Very good and close to home. I am 5'11' but I weighed 260 or so when I first started recumbents. But I have an issue still. I exercised like crazy on the bent and after 4 or 5 years of riding one guess what? I am still 260.

My doctor told me I am bulking up. I am visibly slimmer but my fat has turned to muscle. Muscle mass weighs more than fat mass. He contends the muscle weight is good weight to have. Overweight pertains to fat weight he said. Muscle is different.

So though the scale says 260, I am in a much healtier position now.

As far as bikes, I ride a Burley Canto that is a dream to ride. There are several great bikes out there for heavier types. Lightfoot Cycles makes good models as do others. Maybe an EZ Sport is a good way to go.

Try as many as you can, though.
 
W

Wheel Doctor

Guest
Welcome...I will ditto what Denny said. My advise is to ride a few and start with an EZ-1. The EZ-1
is a geta acquainted recumbent. I have three at my shop here in MD that I have new to bent customers
tool around on.
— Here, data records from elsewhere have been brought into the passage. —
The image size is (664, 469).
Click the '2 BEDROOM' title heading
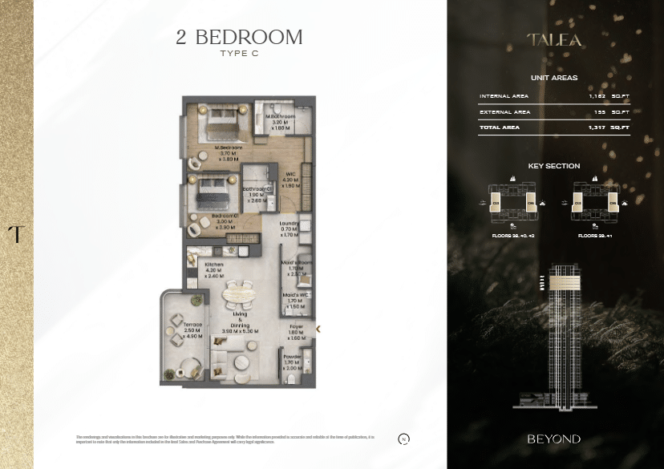(x=239, y=37)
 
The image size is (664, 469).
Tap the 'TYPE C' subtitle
(x=239, y=54)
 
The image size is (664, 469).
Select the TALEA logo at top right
(x=554, y=39)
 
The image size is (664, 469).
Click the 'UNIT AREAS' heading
(x=554, y=78)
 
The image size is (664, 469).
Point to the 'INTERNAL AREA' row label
(x=504, y=96)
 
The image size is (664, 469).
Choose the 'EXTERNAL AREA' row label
(x=504, y=112)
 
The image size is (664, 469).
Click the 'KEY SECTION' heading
(x=554, y=166)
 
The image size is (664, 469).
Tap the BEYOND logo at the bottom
(x=554, y=439)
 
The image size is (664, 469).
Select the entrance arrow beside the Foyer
(x=318, y=329)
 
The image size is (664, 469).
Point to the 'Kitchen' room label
(x=213, y=265)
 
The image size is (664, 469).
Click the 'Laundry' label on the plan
(x=289, y=224)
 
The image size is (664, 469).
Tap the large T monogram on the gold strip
(x=15, y=234)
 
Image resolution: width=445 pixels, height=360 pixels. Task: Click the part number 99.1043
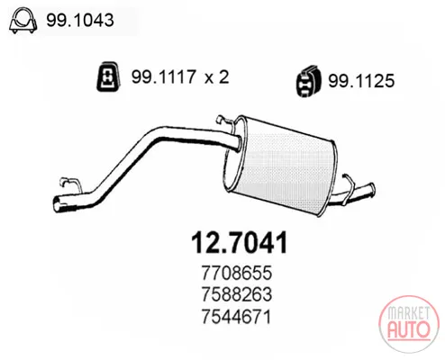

After 10 or 15 minutes they graduate and may try a Bacchetta Giro or a RANS. Or they
love the EZ and leave with one. The three EZ loaners I have were trade ups after 6 mos to a year of
use. I sold a Giro to a 270lb man last year. I replaced the stock wheels with upgrade heavy duty
ones at a minimal cost. Something to think about. Good hunting.

Jude

"attcbf" <[email protected]> wrote in message
news:[email protected]...
> I am coming out of lurkdom to ask a couple of questions. My dear hubby and I are going down to
> Phoenix this coming weekend to hopefully buy a recumbent. Sadly there are no dealers here in Las
> Vegas and since we are venturing into a new territory going with a bent, we want to be able to
> ride and compare various models.
>
> My first question has to do with weight. My husband is obese and beginning to have health problems
> as a result. He is 5'7 and weighs 260 pounds, which is more than the stats on a number of
> recumbent bikes. How do we know the bike will be able to handle his weight (which we hope will be
> reduced as he gets in better shape)?
>
> Next, does anyone have any strong opinions of models to stay away from, and why. My husband's
> riding will probably be confined to day and possibly short weekend trips due to his job and
> (for now) condition. Locally, this means mostly city riding. Las Vegas is very hilly, which is
> also a factor.
>
> Lauriann ~newbie
 
B

bikeman07

Guest
On 12 Feb 2004 21:42:32 -0800, [email protected] (attcbf) wrote:

we want
>to be able to ride and compare various models. He is 5'7 and weighs 260 pounds, which is more than
>the stats on a number of recumbent bikes. Next, does anyone have any strong opinions of models to
>stay away from, and why. Lauriann ~newbie
As others have said, welcome to a slightly 'bent life! The Sun EZ models are great to start with if
you want a long wheelbase model. They are probably easiest to learn on, especially for a heavier
person (I am now 265, down from 285 when I got my EZ-Sport). I found the long wheelbase easiest to
steer, and easier to start. I found a short wheelbase to be too unstable at the very slow speed that
I could start from. I was also less flexible than I am now, so I had a more difficult time actually
mounting the short wheelbase bike - in one case the tube was so high that when I tilted it to get my
leg over, my thigh came down on the chain idler-pulley mounting bracket. I got the largest bullseye
bruise of my life! Ride as many different styles as possible, and adjust the seat incline up and
down - some people do not like the more laid back position of some 'bents. Your results may vary.